16225 Park Ten Place, Suite 300
Houston, Texas 77084
 (Address of principal executive offices)(Zip Code)
(713) 714-6100
(Registrant's telephone number, including area code)
Not applicable
(Former name or former address, if changed since last report)
Check the appropriate box below if the Form 8-K filing is intended to simultaneously satisfy the filing obligation of the registrant under any of the following provisions (see General Instruction A.2. below):

[ ] Written communications pursuant to Rule 425 under the Securities Act (17 CFR 230.425)
[ ] Soliciting material pursuant to Rule 14a-12 under the Exchange Act (17 CFR 240.14a-12)
[ ] Pre-commencement communications pursuant to Rule 14d-2(b) under the Exchange Act (17 CFR 240.14d-2(b))
[ ] Pre-commencement communications pursuant to Rule 13e-4(c) under the Exchange Act (17 CFR 240.13e-4(c))

Securities registered pursuant to Section 12(b) of the Act:
Title of each class
Trading Symbol(s)
Name of each exchange on which registered
Common Stock, no par value per share
GIFI
NASDAQ

Indicate by check mark whether the registrant is an emerging growth company as defined in Rule 405 of the Securities Act of 1933 (17 CFR §230.405) or Rule 12b-2 of the Securities Exchange Act of 1934 (17 CFR § 240.12b-2).
Emerging growth company [ ]
If an emerging growth company, indicate by check mark if the registrant has elected not to use the extended transition period for complying with any new or revised financial accounting standards provided pursuant to Section 13(a) of the Exchange Act. [ ]





Item 5.02
Departure of Directors or Certain Officers; Election of Directors; Appointment of Certain Officers; Compensatory Arrangements of Certain Officers.

(c), (d) and (e) On November 11, 2019, the Board of Directors of Gulf Island Fabrication, Inc. (the “Company”) approved the appointment of Richard W. Heo, age 49, as its new President and Chief Executive Officer, effective November 14, 2019 (the “Effective Date”).

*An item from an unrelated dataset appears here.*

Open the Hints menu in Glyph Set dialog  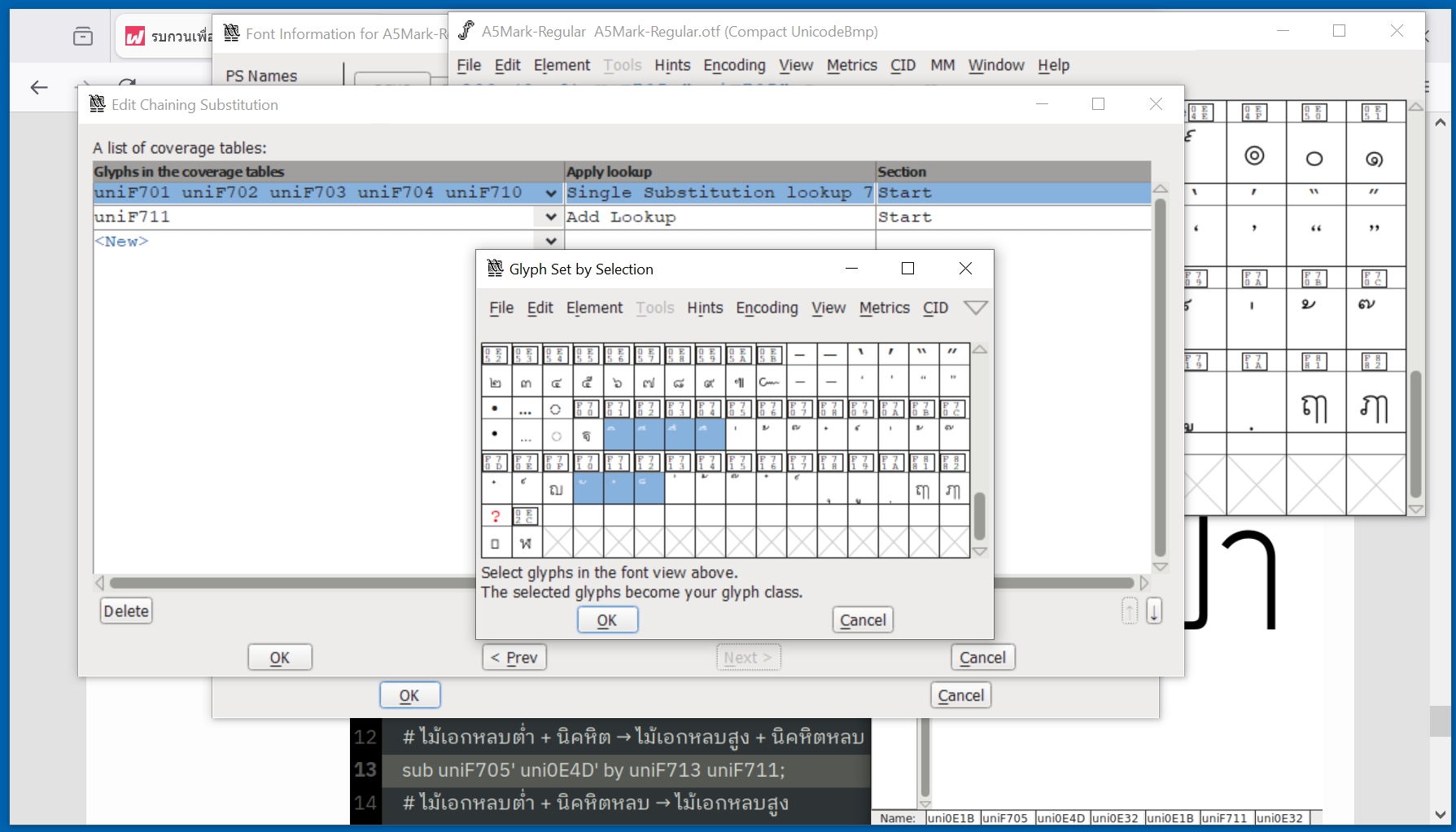coord(705,308)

In addition, as of the Effective Date, Mr. Heo was appointed to serve as a member of the Company’s Board of Directors. Mr. Heo will serve as a Class III Director, with a term expiring at the Company’s 2021 annual meeting of shareholders.

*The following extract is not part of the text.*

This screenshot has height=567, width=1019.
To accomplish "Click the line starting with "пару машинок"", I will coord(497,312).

Richard brings over 20 years of engineering, procurement, fabrication and construction industry experience to the Company. Since October 2, 2019, Mr. Heo has been providing consulting services to the Company. Prior to that, he served as Senior Vice President of North, Central and South America for McDermott International, Inc. Richard previously served as Executive Vice President of Fabrication Services for Chicago Bridge & Iron N.V. (“CB&I”) and President of CB&I’s Engineered Products business unit. Prior to joining CB&I, he served in various senior leadership positions at KBR, Inc. Richard holds an MBA from Tulane University, a PhD in Organic Chemistry from the University of Houston and a BS in Biochemistry from Trinity University.

There is no arrangement or understanding between Mr. Heo and any other person pursuant to which he was selected as a director. There are no transactions reportable pursuant to Item 404(a) of Regulation S-K in connection with Mr. Heo’s appointment as an executive officer or director of the Company.

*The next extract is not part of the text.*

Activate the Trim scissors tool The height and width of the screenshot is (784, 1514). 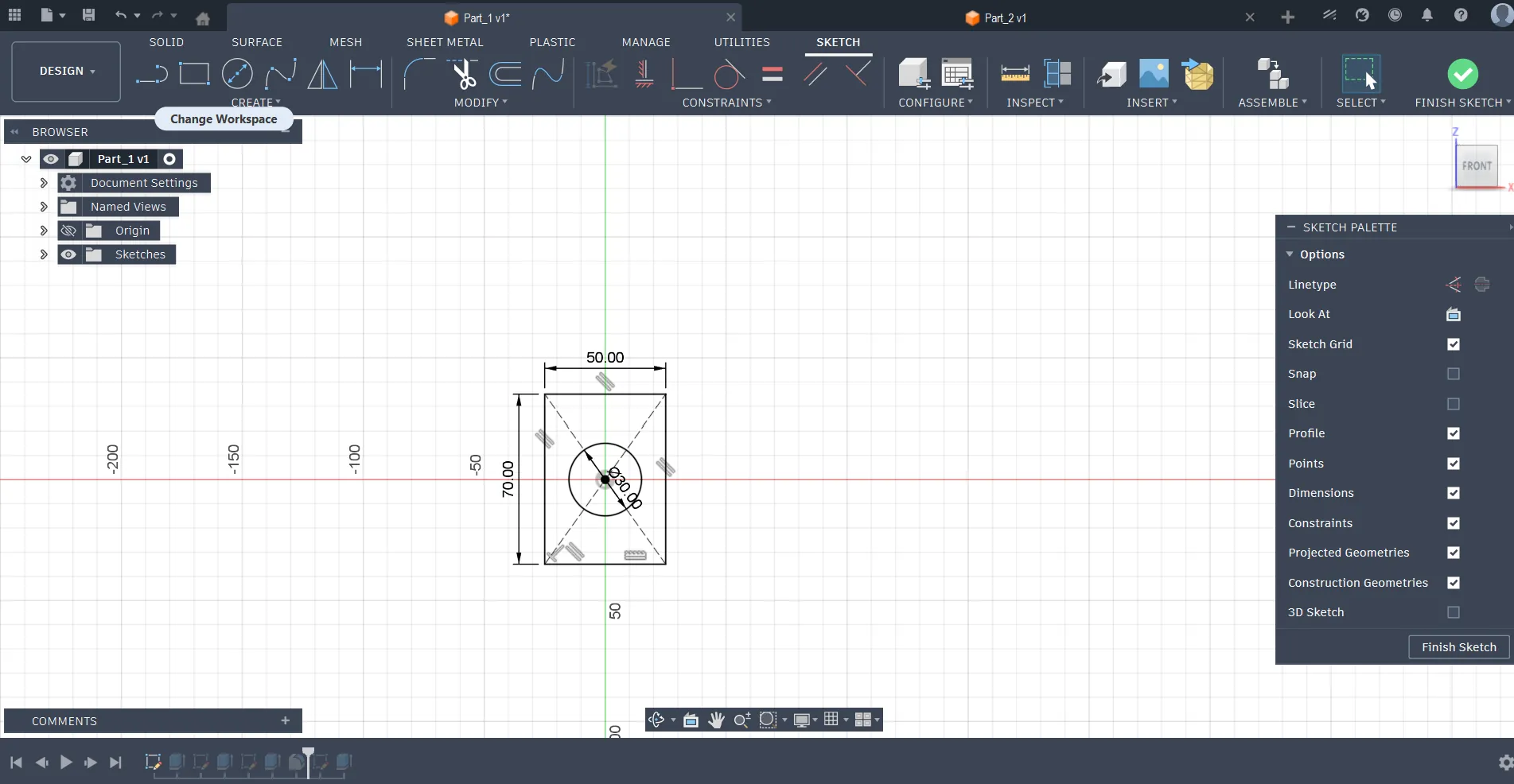click(463, 75)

Mr. Heo’s annual base salary will be $487,000. Mr. Heo will also participate in the Company’s annual incentive plan for executives beginning in 2020, with a target incentive award of 100% of his annual base salary, and he will participate in the Company’s long-term incentive plan for executives beginning in 2020. Mr. Heo will also receive an initial grant of 100,000 restricted stock units on November 14, 2019, which will vest in three equal annual installments provided he remains employed with the Company. In addition, Mr. Heo will also participate in the Company’s other benefit programs generally available to the Company’s executive officers.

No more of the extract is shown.